Eons passed as we traversed the Bridge of Impending Doom, but finally we had all 12 tires safely on the other side.  Gathering what was left of my wits, we pushed onward.  I knew this wasn’t the way we had come in – stupid GPS.

Approaching Town

We continued for another half hour or so on a road that was relatively good and wide.  We passed some rivers and our elevation kept dropping.  This was a good sign since we had gained quite a bit of elevation on our way to the hot spring.

By this point the road was good again, and the scenery was quite pleasant.

By this point the road was good again, and the scenery was quite pleasant.

The GPS showed us nearing a small town along the main highway.  This was also good.  However, when I zoomed in to see what route we would be taking into town, there were three hairpin turns that we would have to make as it was the only road into town.  Not so good.  To turn Eddie and the Adventure Prius around in town, it’s best to make a full city block.  These turns were clearly in areas not meant for rigs of this size and I was almost dead sure that I wouldn’t be able to make one of them, let alone three!

This is a blurry shot I made of the GPS. Eddie is the little yellow truck. The blue line is the path. We are traveling from right to left.

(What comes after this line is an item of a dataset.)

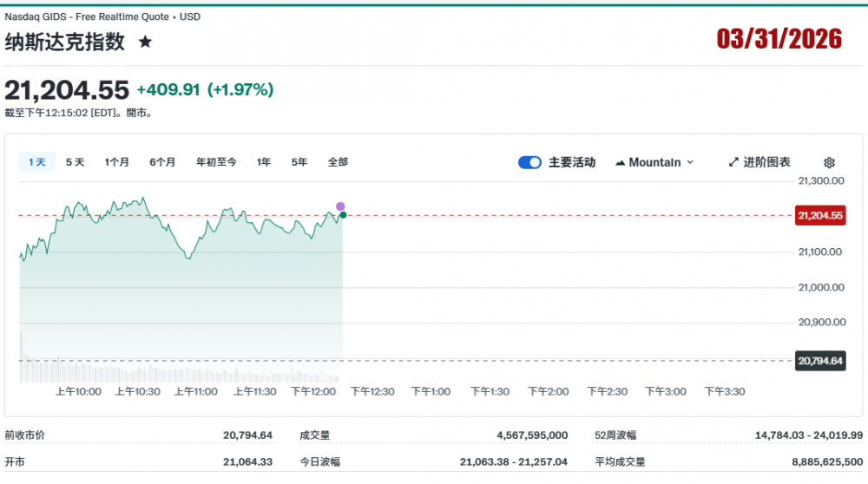Click the purple event marker dot
This screenshot has height=484, width=868.
click(x=340, y=206)
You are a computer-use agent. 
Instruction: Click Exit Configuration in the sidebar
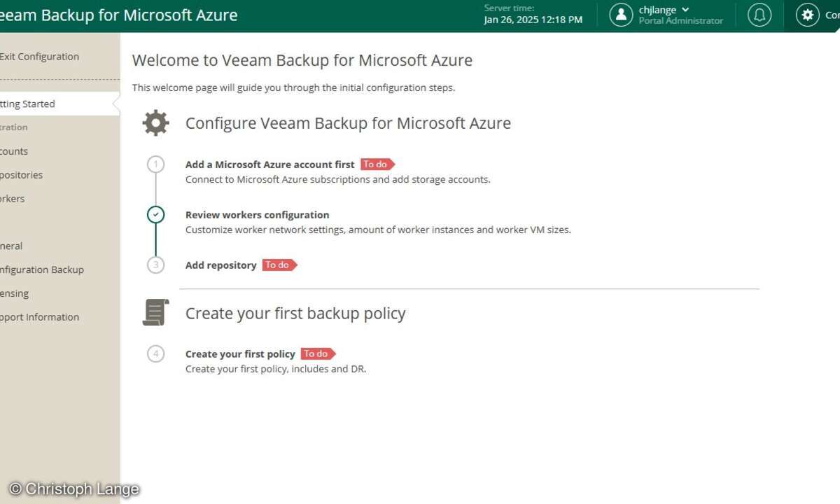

The little yellow dots are the hairpin turns.

This is a blurry shot I made of the GPS. Eddie is the little yellow truck. The blue line is the path. We are traveling from right to left. The little yellow dots are the hairpin turns.  Again, sorry for the image quality – impending death and all.

Fortunately, I figured out there was an unmarked road on the GPS if I went straight at the first the turns.  In total desperation I went down the road to avoid the turns ahead. I had no idea if it would dead-end on me which would have been bad. The unmarked road led to a logging yard and I thought I would have to go into it and turn around and attempt the hairpin turns after all.

Fortunately, right before the gates to the logging yard, a small, single lane side street appeared on my right, so I took it.  Again, I didn’t know where it would take me, but in a block or two I was able to get onto regular roads.  Within a few more blocks, I was at the highway.

Breathing a sigh of relief, Eddie, the Adventure Prius, the Poos, and I (still reeking of sulphur) all turned onto the main highway and headed north to the municipal campground in Golden.

Finally, back on the main highway to Golden.

Finally, back on the main highway to Golden.

Golden, British Columbia

When we arrived several hours later, had parked, and set up camp, I set off to take a shower at the campgrounds.  Although Eddie has a shower and water heater on board, heating the water uses propane which isn’t always readily available, and it takes an hour to heat up.  I had dust particles in my nose, in my ears, and my eyes were crusty.  I had driven with the windows up, but the fine dust had worked its way into Eddie.

It turned out that the showers were timed and cost a couple of Canadian dollars for only a few minutes.  Even though it was expensive and brief, it was one of the better showers I have ever had.

Only when I woke up the next morning did I realize the extent to which the fine dust particles had penetrated Eddie.  They had come up through the back end and had gotten all in my night stand drawers.  Likewise, they had easily found their way through the cracks in the cargo bins underneath.  Literally everywhere that air could pass, there was dust.  I don’t think I will ever get rid of it all.